The most predominant phyla in meconium were Proteobacteria, Firmicutes, and Actinobacteria, which were thought to be the early gut colonizers of infants, possibly reflecting microbial exposure in utero57. Compared to preterm infants, the meconium microbiota of term infants showed higher diversity and differentially enriched taxa. The gut microbiota of preterm infants predominantly consisted of Proteobacteria, Firmicutes, Actinobacteria, and Bacteroidetes. As gut microbes developed, Proteobacteria was gradually replaced by Actinobacteria and Bacteroidetes. The gut microbiota of preterm infants was strongly age-dependent and progressively developed into a more homogeneous gut microbial structure with Bifidobacterium as the predominant bacteria. At the same time, a decrease in Klebsiella was apparent. Divergences in gut microbiota may significantly influence functional pathways at birth.
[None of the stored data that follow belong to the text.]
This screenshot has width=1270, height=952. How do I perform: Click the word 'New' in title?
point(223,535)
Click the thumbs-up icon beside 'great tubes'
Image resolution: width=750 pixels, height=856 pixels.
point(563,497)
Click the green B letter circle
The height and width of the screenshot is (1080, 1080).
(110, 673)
The taxonomic composition of the meconium microbiota of infants was primarily associated with gestational age. Additionally, variations in the gut microbiota of preterm infants at the PNA of three months were linked to individualized treatments, including feeding methods and the duration of antibiotic therapy. Also, we found lower microbial diversity in preterm infants diagnosed with preterm birth-related complications, especially the association between PDA and gut microbiota. Preterm infants with PDA had a higher abundance of Streptococcus oralis and Streptococcus mitis, which, to the best of our knowledge, has not been reported before, highlighting the role of gut microbiota in disease. Our study further refines the association between PDA, an early-life congenital heart disease, and the gut microbiota as a clinical non-invasive diagnostic biomarker of congenital heart disease, providing a basis for developing non-invasive diagnostic tests and personalized intervention strategies, thereby improving clinical outcomes.